_TASK TO COMPLETE_
Work through the records below, line by line, and say how many lines include "screenshot", with nothing else.

_EXCERPTED DATA_

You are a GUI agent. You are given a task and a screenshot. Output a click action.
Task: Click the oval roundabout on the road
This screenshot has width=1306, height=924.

==

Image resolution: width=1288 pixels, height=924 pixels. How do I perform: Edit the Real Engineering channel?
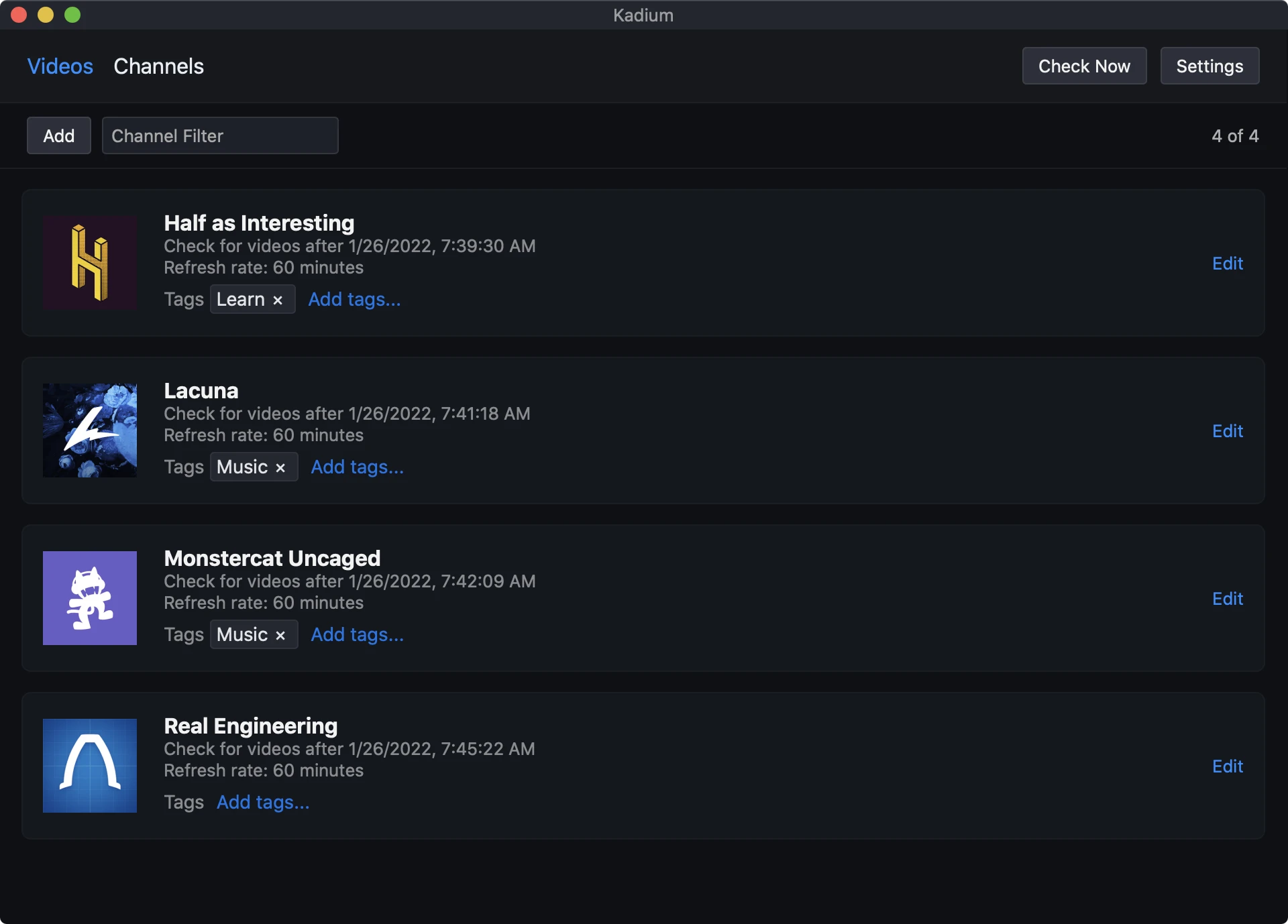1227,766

_RESULT OF THE TASK_
2